『おーい、応為』の完成披露上映会が9月21日(日)にTOHOシネマズ新宿で行われ、長澤まさみ、永瀬正敏、髙橋海人、大谷亮平、大森立嗣監督が登壇した。
江戸時代、破天荒な絵師・葛飾北斎と、彼の娘であり弟子でもあった葛飾応為。「美人画では父を凌ぐ」と言われた才を持ち北斎の右腕として、そして数少ない女性の絵師として、人生を描きぬいた応為。夫と喧嘩し離縁、北斎のもとに出戻ったお栄(のちの応為)は、すでに有名な絵師だったがより高みを目指し、絵のことしか頭にない父・北斎と再び暮らし始めた。絵筆を握る父の背中を見つめながら、お栄もいつしか絵を描き始める。絵師として生きる覚悟を決めたお栄に北斎は名前を送る。――それが「葛飾応為」。それは、いつも北斎が「おーい、飯!おーい、筆!」と、何かにつけて、お栄に用を頼むことから付けられた、師匠から弟子へ、父から娘へと渡された名前だ。茶も入れられず、針仕事もできないが、親ゆずりの画才と豪胆さで、男社会を駆け抜けていった先駆的な女性アーティスト・葛飾応為とは。自分の心に正直に自由に生きた彼女が、最後にたどり着いた幸せとは——。監督・脚本を手がけるのは大森立嗣。主人公・葛飾応為を演じるのは長澤まさみ長澤にとって本作は初の時代劇主演作となる。
一昨年の秋に撮影されたという本作だが、その期間を「あっという間に時は流れて」と話す長澤は「愛着があった分、寂しいなという思いがあって。そういう気持ちにさせてくれる作品になったことも嬉しい」と感慨深げな様子を見せた。自身が演じた応為については「この時代でもこんなに自分の思う通りに生きることができるんだなと思ったら、今の女性像にも通じるものがあると思う」と話し、「私自身も、自分のやりたいことに向かっていく心意気を学んだ気がして、応為から得られるものが多かった」と撮影の日々を振り返った。
“この映画の長澤まさみは最高かもしれない”と話している大森監督だが「応為という役が長澤さんに合っていると勝手に思っていて」と思いを明かし、「生きてきた人生がそのまま応為という役に乗っかってくれた気がした。演技から長澤さんの生きざまが見えてくる感じ。この人を肯定することで映画が生きてくる、私たちは生きやすくなるんじゃないかと感じた」と絶賛した。

> [データ抜粋]:
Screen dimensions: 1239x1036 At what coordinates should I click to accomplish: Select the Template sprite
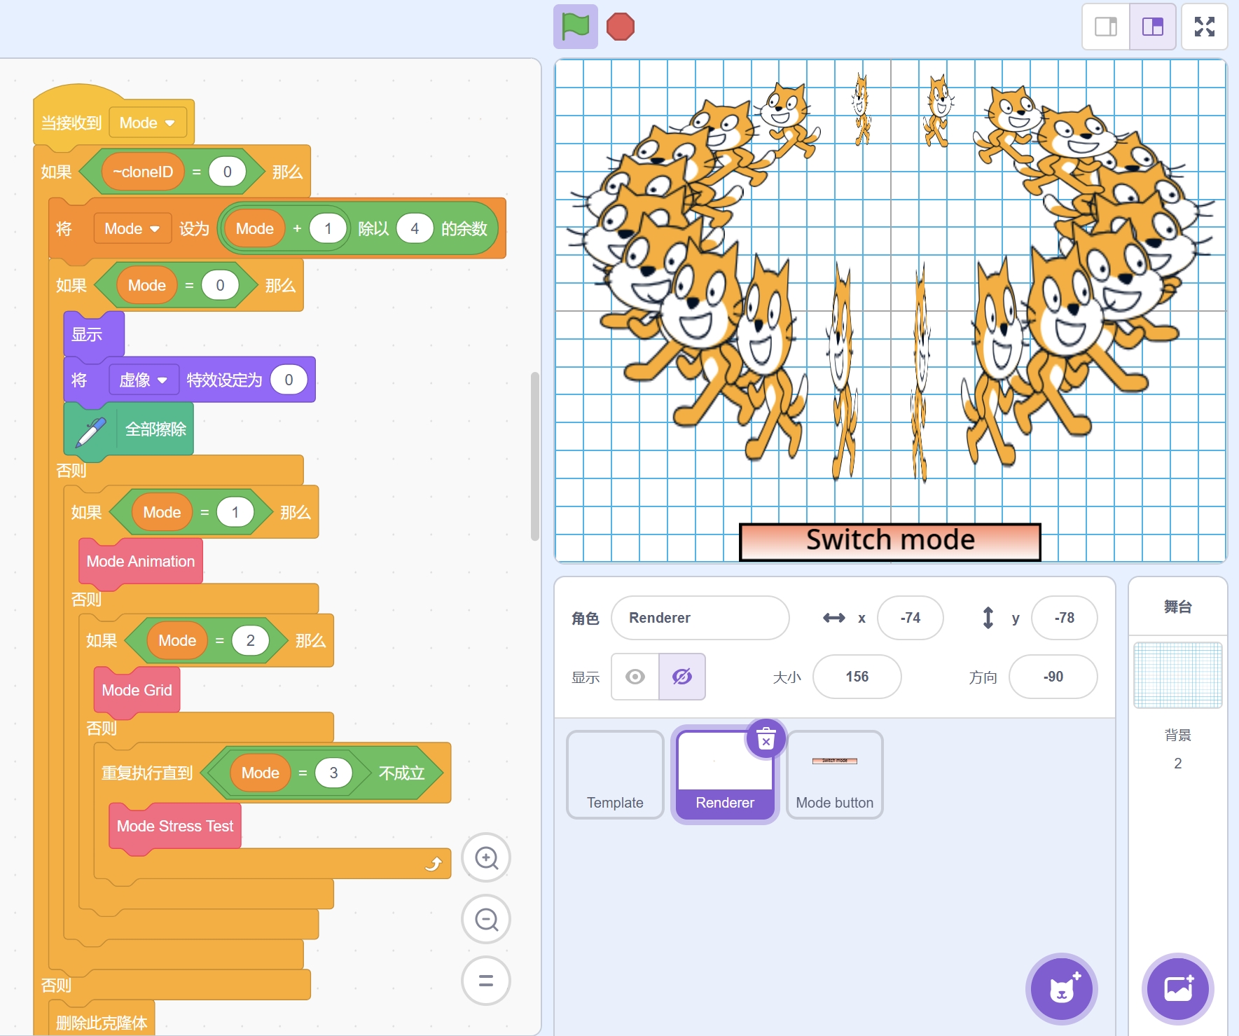pyautogui.click(x=615, y=775)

> [課題の指示]: 『おーい、応為』完成披露上映会の記事の続きを、最後の文のあとから書いてください。 資料は完成披露上映会の記事とは関係がありません。

> [解答]:
劇中では吹き替えなしで絵を描くシーンを演じたという長澤、髙橋、永瀬の3人。髙橋は「撮影が終わったら練習する小屋があって、3人で一言も話さずそれぞれの絵を描き続ける」と明かし、葛飾北斎を演じる永瀬は「(北斎は)みんなが認める天才ですからね」と苦労も多かったようで、「2人(長澤と髙橋)がうまいんだもん。僕は必死についていこうという感じでひたすら練習していました」と練習を続けたという。さらに永瀬は「ちょっと持ち方が変わってますよね」といい、長澤も「笛を立てて、初めての持ち方で練習していました」と明かした。
一方で、もともと絵を描くシーンがなかったが追加されたという髙橋。大森監督は「うまいのでせっかっくだったらワンカット内で描いてもらっちゃおうかなとやってもらいました。すいません」というと、髙橋は「めちゃくちゃ嬉しかったです。絵を描く経験をするだけで、ちょっとでも英泉のことを分かった気になれる。役作りをする上での一つ一つが大事だった」と話しつつ、自身について「“逆聖徳太子”で一個のことしかできない。だからすごく練習して、しゃべりながら描くことを練習しました」と告白したが、これに長澤は「さらっと描いていらっしゃるので」と驚いていた。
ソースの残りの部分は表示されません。